◆ Required work: Scan the entries that follow for the word "computer", then report every line in which it appears.

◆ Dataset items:
= = = = = = =

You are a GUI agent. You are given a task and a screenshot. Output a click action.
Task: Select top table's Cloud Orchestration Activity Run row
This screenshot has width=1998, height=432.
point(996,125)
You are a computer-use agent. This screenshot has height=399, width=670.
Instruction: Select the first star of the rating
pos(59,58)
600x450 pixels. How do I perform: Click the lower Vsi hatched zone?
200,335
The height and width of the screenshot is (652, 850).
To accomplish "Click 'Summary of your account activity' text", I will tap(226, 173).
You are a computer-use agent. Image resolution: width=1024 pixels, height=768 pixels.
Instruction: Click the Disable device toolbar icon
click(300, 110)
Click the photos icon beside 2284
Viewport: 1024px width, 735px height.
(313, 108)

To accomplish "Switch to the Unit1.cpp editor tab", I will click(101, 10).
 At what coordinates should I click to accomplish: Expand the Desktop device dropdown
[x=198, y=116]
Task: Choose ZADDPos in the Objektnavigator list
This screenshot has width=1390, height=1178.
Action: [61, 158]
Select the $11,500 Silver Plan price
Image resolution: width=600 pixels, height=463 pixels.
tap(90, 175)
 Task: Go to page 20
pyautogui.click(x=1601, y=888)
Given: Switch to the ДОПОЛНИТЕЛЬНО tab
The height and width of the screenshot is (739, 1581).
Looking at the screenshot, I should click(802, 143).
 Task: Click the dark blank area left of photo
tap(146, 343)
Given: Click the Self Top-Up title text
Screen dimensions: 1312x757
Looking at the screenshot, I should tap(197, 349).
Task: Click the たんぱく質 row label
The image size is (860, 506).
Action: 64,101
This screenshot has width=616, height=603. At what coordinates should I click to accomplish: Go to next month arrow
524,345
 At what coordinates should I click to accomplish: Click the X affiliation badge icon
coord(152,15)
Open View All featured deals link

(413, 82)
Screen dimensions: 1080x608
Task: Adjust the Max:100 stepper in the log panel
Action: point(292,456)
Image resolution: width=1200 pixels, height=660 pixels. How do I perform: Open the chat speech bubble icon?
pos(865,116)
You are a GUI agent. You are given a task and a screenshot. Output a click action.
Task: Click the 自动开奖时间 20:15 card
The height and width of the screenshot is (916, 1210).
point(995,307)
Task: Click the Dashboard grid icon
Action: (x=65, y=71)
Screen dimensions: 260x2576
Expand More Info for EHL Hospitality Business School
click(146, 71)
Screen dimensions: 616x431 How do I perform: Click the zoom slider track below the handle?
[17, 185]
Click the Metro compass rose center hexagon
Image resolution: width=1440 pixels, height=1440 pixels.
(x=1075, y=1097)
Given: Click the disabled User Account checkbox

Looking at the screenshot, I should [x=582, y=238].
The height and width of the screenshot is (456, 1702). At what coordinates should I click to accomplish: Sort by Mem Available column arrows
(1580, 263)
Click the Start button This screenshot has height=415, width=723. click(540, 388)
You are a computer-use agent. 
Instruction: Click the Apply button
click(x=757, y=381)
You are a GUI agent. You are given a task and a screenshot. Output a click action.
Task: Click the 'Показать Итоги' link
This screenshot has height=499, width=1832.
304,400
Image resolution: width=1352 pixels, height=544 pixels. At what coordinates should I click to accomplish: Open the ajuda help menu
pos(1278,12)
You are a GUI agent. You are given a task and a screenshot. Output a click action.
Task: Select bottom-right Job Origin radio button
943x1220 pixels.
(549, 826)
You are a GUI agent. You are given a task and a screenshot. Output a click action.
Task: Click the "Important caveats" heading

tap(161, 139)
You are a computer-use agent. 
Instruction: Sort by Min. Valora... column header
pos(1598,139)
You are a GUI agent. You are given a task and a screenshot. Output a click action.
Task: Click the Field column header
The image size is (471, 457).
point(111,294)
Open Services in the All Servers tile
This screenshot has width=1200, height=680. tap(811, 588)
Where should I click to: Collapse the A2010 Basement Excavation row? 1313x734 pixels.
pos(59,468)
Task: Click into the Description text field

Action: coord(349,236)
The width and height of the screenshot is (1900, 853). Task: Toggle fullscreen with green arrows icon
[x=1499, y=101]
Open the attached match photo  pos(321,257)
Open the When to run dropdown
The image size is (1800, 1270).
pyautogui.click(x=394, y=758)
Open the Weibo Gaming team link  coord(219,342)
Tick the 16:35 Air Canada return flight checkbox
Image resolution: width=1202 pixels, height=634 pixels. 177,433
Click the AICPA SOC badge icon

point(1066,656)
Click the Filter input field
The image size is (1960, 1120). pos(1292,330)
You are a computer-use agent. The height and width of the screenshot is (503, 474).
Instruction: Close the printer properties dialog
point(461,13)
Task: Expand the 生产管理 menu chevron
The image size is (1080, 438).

= = = = = = =

◆ Answer to the exercise:
You are a computer-use agent. This screenshot has height=399, width=670.
You are a computer-use agent. Image resolution: width=1024 pixels, height=768 pixels.
You are a computer-use agent. 
You are a computer-use agent. 
You are a computer-use agent. The height and width of the screenshot is (503, 474).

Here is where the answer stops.